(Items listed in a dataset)
# # # # #

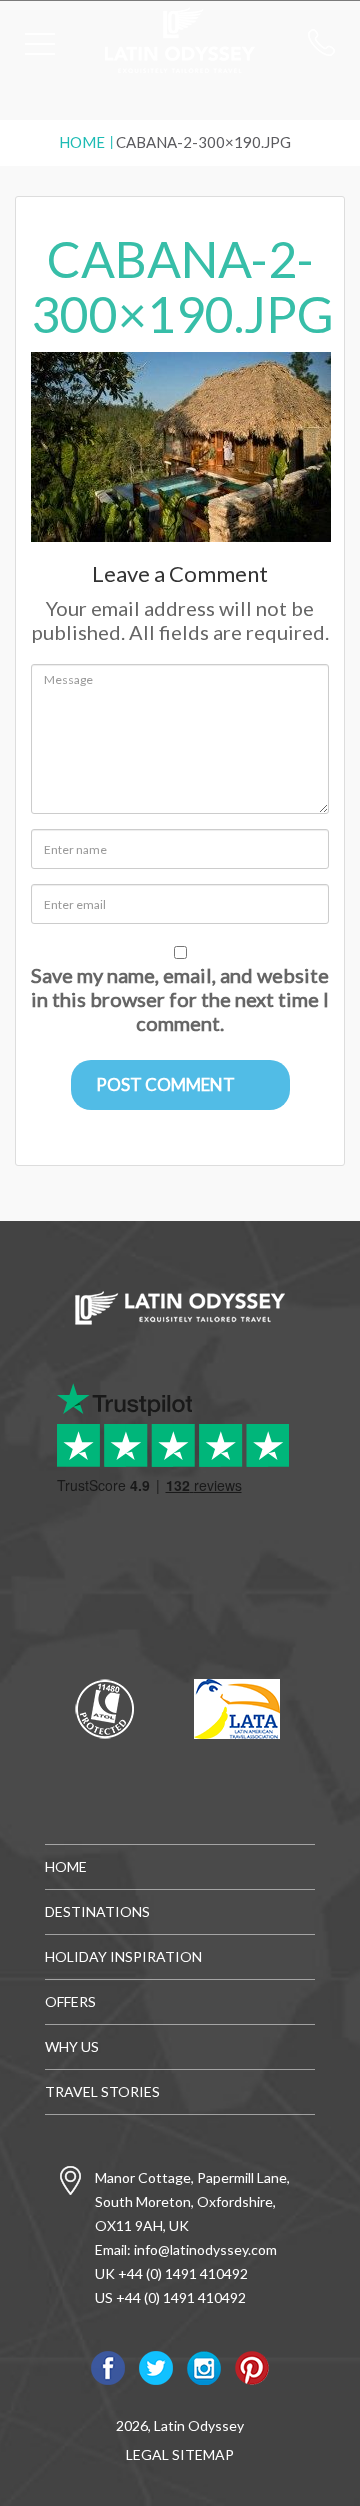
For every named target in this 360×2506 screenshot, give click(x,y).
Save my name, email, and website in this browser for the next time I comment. (180, 999)
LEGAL (147, 2454)
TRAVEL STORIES (102, 2091)
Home (82, 142)
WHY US (72, 2046)
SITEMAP (203, 2454)
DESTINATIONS (97, 1911)
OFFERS (70, 2001)
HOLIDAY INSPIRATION (123, 1956)
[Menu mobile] (40, 48)
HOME (66, 1866)
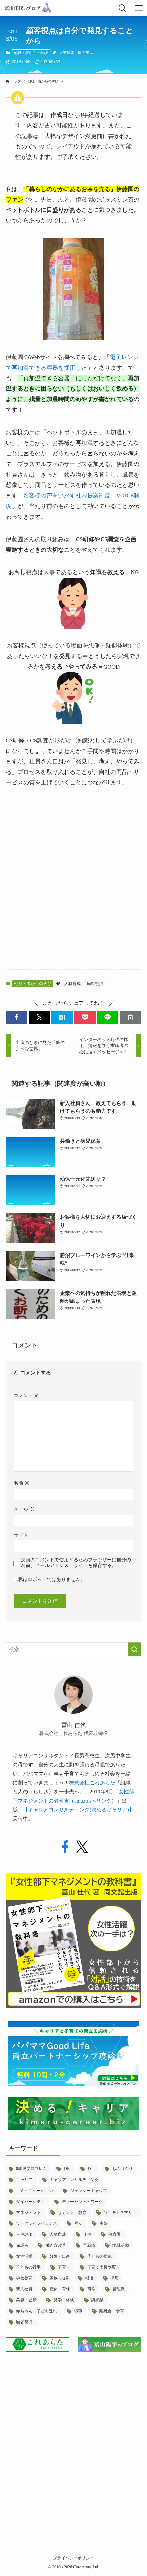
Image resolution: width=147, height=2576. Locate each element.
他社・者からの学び (31, 53)
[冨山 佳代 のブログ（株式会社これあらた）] (27, 8)
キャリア (24, 2179)
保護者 (22, 2245)
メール (24, 1509)
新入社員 (24, 2289)
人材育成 (66, 52)
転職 (78, 2310)
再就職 (89, 2245)
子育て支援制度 (101, 2267)
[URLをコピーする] (130, 1017)
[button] (16, 1017)
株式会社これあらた (92, 1782)
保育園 (114, 2234)
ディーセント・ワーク (82, 2201)
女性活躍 (24, 2256)
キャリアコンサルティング (74, 2179)
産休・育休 (60, 2289)
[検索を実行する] (134, 1649)
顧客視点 (85, 52)
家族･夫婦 (59, 2278)
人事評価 (24, 2234)
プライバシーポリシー (73, 2558)
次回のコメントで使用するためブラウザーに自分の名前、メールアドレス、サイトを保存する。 (76, 1562)
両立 (78, 2223)
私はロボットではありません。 (51, 1579)
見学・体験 (64, 2300)
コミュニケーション (34, 2190)
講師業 (97, 2300)
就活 (89, 2278)
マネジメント (28, 2212)
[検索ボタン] (122, 8)
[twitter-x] (82, 1847)
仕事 (87, 2234)
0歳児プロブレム (31, 2168)
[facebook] (64, 1847)
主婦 (103, 2223)
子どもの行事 (28, 2267)
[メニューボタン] (139, 8)
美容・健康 (26, 2300)
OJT (91, 2168)
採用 (114, 2278)
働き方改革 (55, 2245)
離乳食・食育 (111, 2310)
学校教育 (24, 2278)
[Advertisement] (73, 885)
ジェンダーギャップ (88, 2190)
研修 (91, 2289)
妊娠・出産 (60, 2256)
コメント (26, 1395)
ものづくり (122, 2168)
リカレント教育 (72, 2212)
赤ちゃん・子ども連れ (36, 2310)
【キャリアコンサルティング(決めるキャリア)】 (78, 1809)
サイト (21, 1535)
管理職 (118, 2289)
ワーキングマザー (120, 2212)
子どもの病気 (99, 2256)
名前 (21, 1483)
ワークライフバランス (36, 2223)
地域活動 (120, 2245)
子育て (64, 2267)
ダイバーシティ (30, 2201)
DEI (67, 2168)
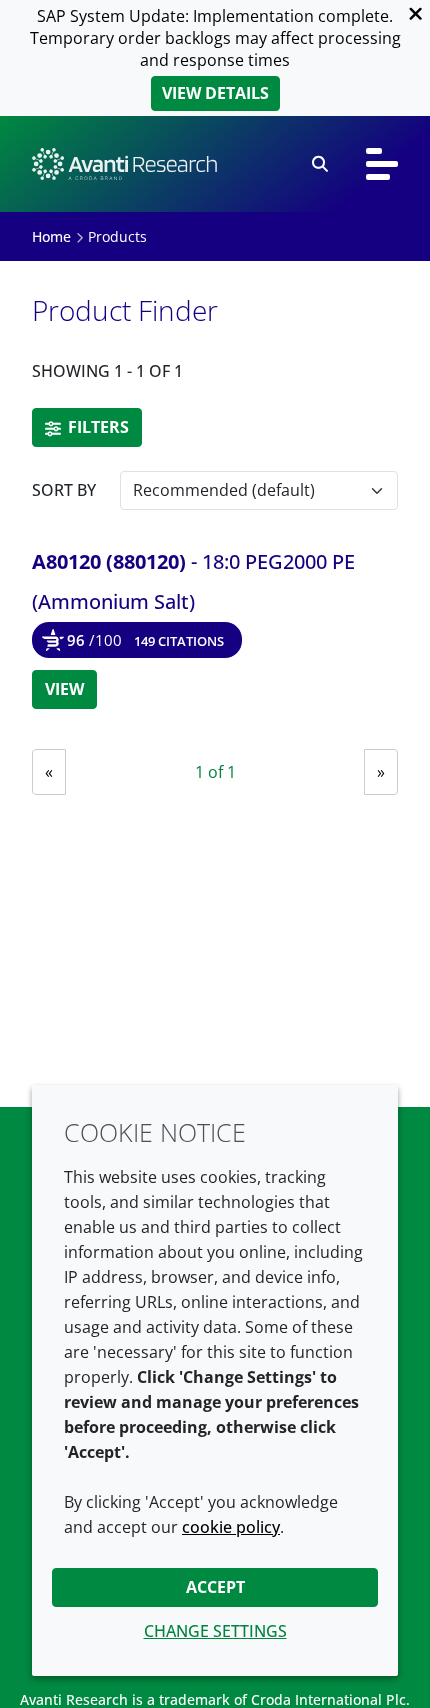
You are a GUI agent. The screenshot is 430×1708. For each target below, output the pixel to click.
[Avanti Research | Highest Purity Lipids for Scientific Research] (124, 164)
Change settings (215, 1631)
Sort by (64, 490)
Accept (215, 1587)
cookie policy (231, 1527)
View (64, 689)
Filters (96, 427)
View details (215, 93)
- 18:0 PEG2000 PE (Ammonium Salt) (193, 581)
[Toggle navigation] (382, 164)
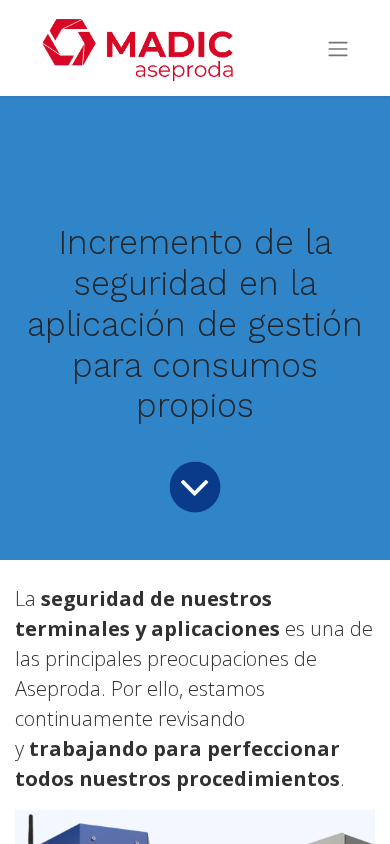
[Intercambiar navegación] (338, 48)
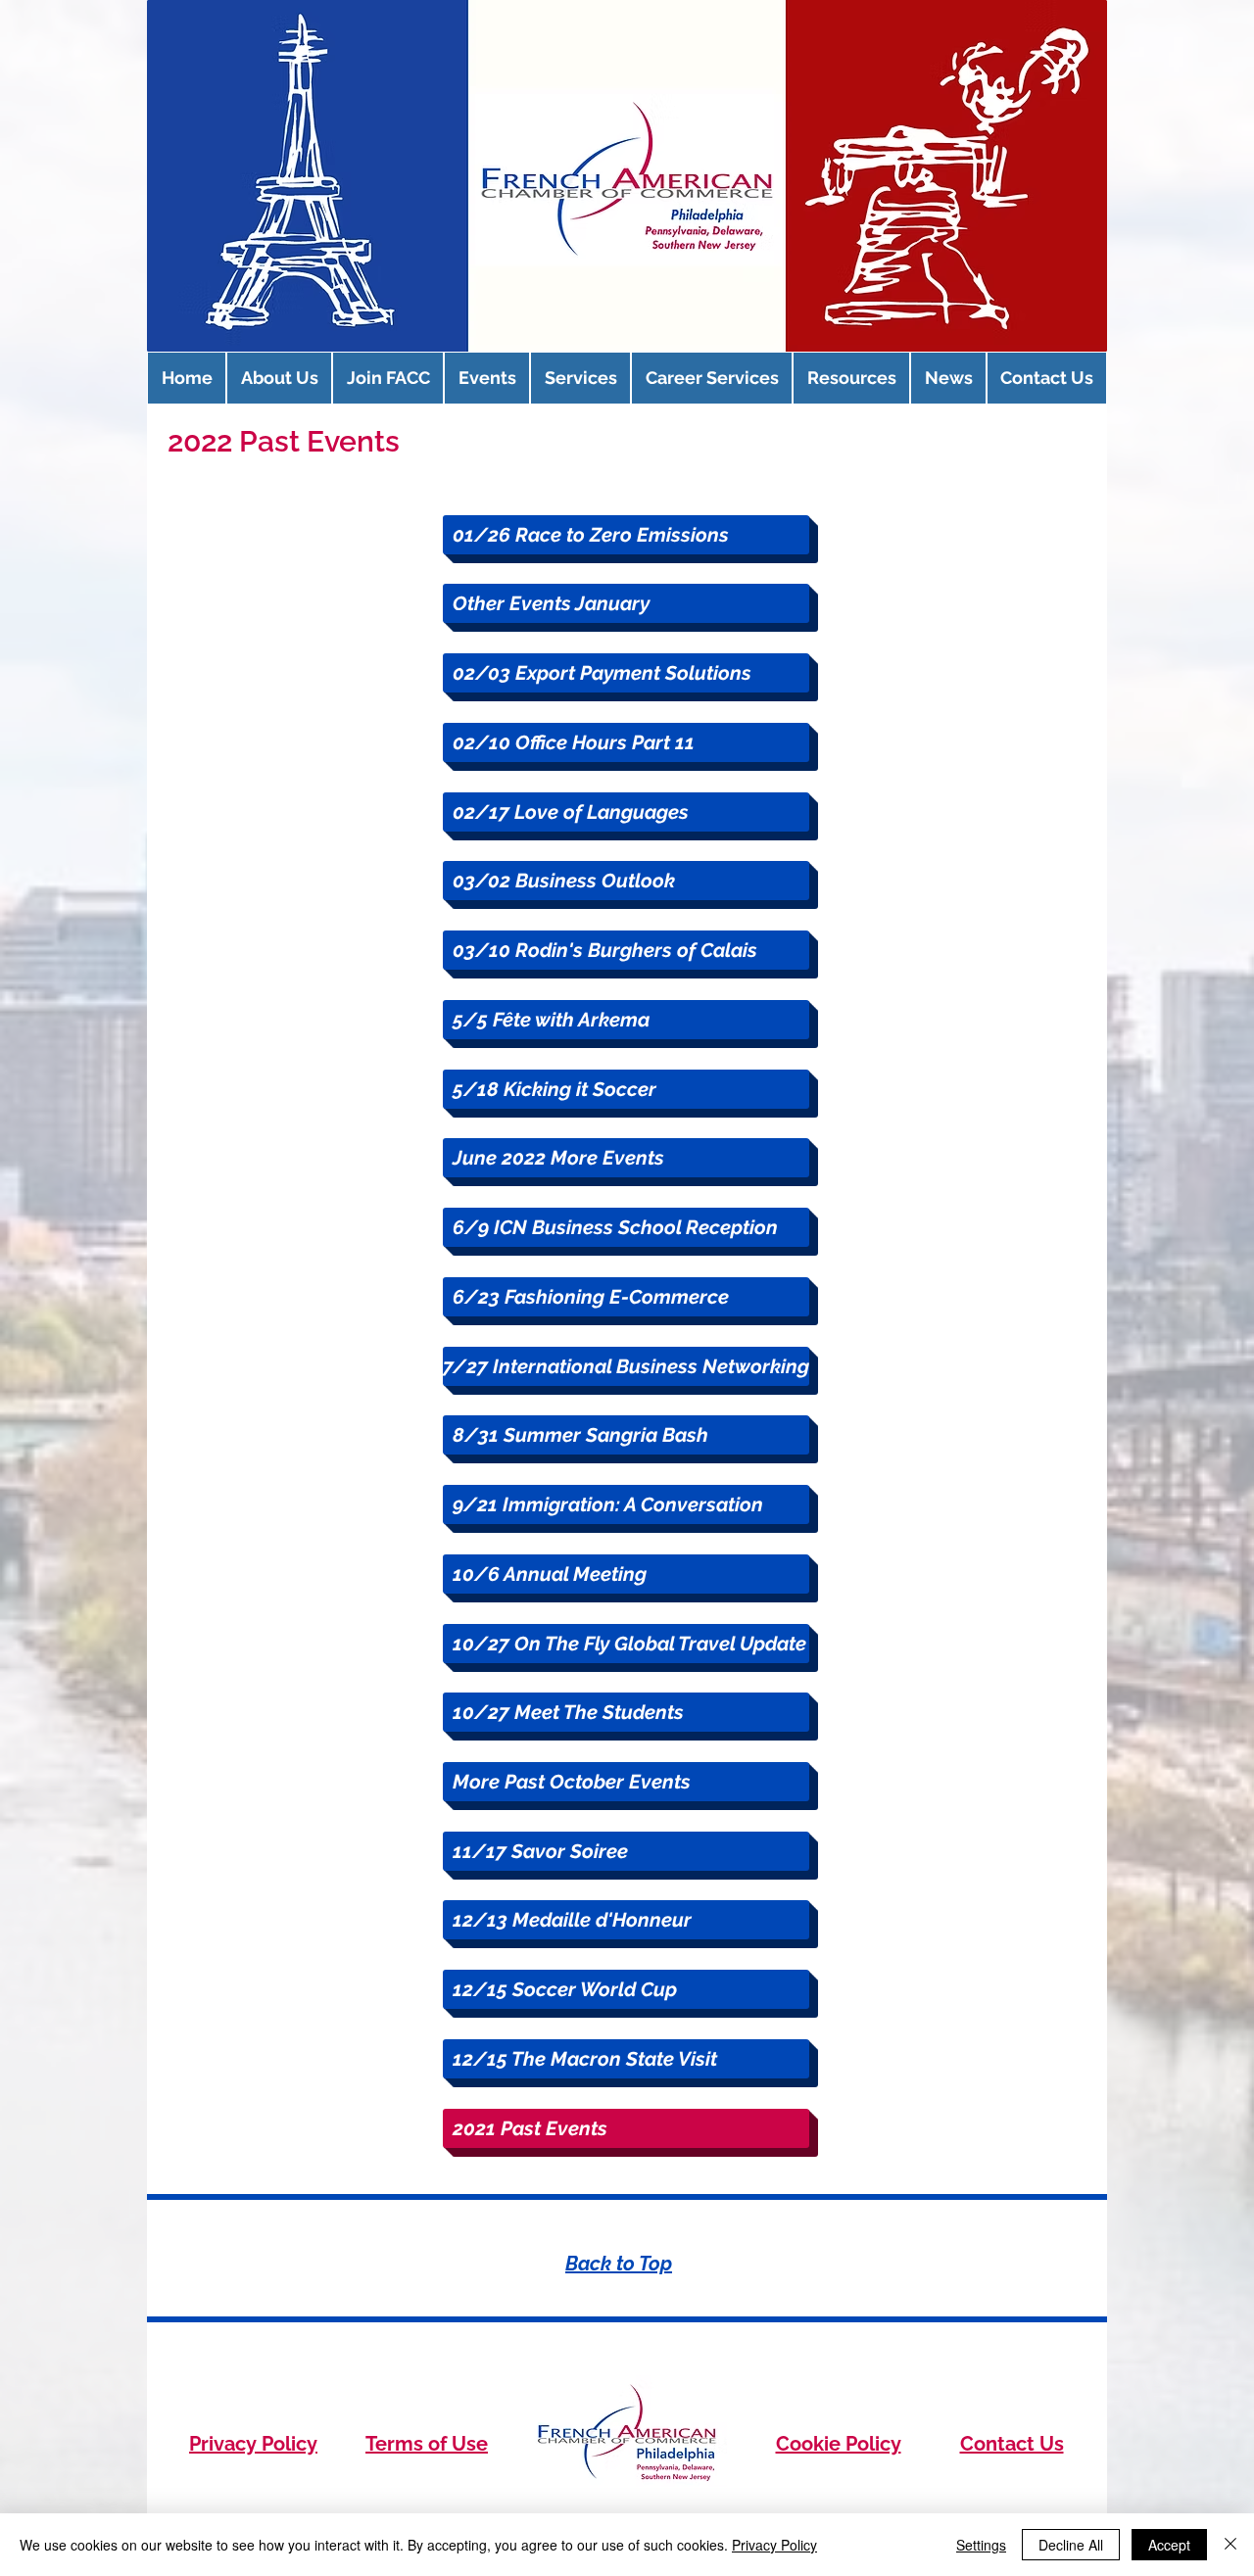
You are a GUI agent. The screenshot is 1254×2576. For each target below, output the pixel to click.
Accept (1169, 2544)
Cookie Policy (838, 2444)
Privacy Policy (253, 2444)
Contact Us (1012, 2444)
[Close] (1230, 2544)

# # # # #

WHAT YOU HAVE TO DO: No pictures should appear in the copy, and each record above is to be returned exactly.

EXERCISE RESULT:
For every named target in this 360×2506 screenshot, give click(x,y).
Save my name, email, and website in this browser for the next time I comment. (180, 999)
LEGAL (147, 2454)
TRAVEL STORIES (102, 2091)
Home (82, 142)
WHY US (72, 2046)
SITEMAP (203, 2454)
DESTINATIONS (97, 1911)
OFFERS (70, 2001)
HOLIDAY INSPIRATION (123, 1956)
[Menu mobile] (40, 48)
HOME (66, 1866)
Image resolution: width=147, height=2576. Locate each element.
他社・者からの学び (31, 53)
[冨山 佳代 のブログ（株式会社これあらた）] (27, 8)
キャリア (24, 2179)
保護者 (22, 2245)
メール (24, 1509)
新入社員 (24, 2289)
人材育成 (66, 52)
転職 (78, 2310)
再就職 (89, 2245)
子育て支援制度 (101, 2267)
[URLをコピーする] (130, 1017)
[button] (16, 1017)
株式会社これあらた (92, 1782)
保育園 (114, 2234)
ディーセント・ワーク (82, 2201)
女性活躍 (24, 2256)
キャリアコンサルティング (74, 2179)
産休・育休 (60, 2289)
[検索を実行する] (134, 1649)
顧客視点 (85, 52)
家族･夫婦 (59, 2278)
人事評価 (24, 2234)
プライバシーポリシー (73, 2558)
次回のコメントで使用するためブラウザーに自分の名前、メールアドレス、サイトを保存する。 (76, 1562)
両立 (78, 2223)
私はロボットではありません。 (51, 1579)
見学・体験 (64, 2300)
コミュニケーション (34, 2190)
講師業 (97, 2300)
就活 (89, 2278)
マネジメント (28, 2212)
[検索ボタン] (122, 8)
[twitter-x] (82, 1847)
仕事 (87, 2234)
0歳児プロブレム (31, 2168)
[facebook] (64, 1847)
主婦 (103, 2223)
子どもの行事 (28, 2267)
[メニューボタン] (139, 8)
美容・健康 (26, 2300)
OJT (91, 2168)
採用 (114, 2278)
働き方改革 (55, 2245)
離乳食・食育 (111, 2310)
学校教育 (24, 2278)
[Advertisement] (73, 885)
ジェンダーギャップ (88, 2190)
研修 (91, 2289)
妊娠・出産 (60, 2256)
コメント (26, 1395)
ものづくり (122, 2168)
リカレント教育 (72, 2212)
赤ちゃん・子ども連れ (36, 2310)
【キャリアコンサルティング(決めるキャリア)】 (78, 1809)
サイト (21, 1535)
管理職 (118, 2289)
ワーキングマザー (120, 2212)
子どもの病気 (99, 2256)
名前 (21, 1483)
ワークライフバランス (36, 2223)
地域活動 (120, 2245)
子育て (64, 2267)
ダイバーシティ (30, 2201)
DEI (67, 2168)
You are a GUI agent. The screenshot is 430×1708. For each target below, output the pixel to click.
[Avanti Research | Highest Purity Lipids for Scientific Research] (124, 164)
Change settings (215, 1631)
Sort by (64, 490)
Accept (215, 1587)
cookie policy (231, 1527)
View (64, 689)
Filters (96, 427)
View details (215, 93)
- 18:0 PEG2000 PE (Ammonium Salt) (193, 581)
[Toggle navigation] (382, 164)
[Intercambiar navegación] (338, 48)
You are a GUI agent. The screenshot is 1254×2576. For each target below, output the pixel to click.
Accept (1169, 2544)
Cookie Policy (838, 2444)
Privacy Policy (253, 2444)
Contact Us (1012, 2444)
[Close] (1230, 2544)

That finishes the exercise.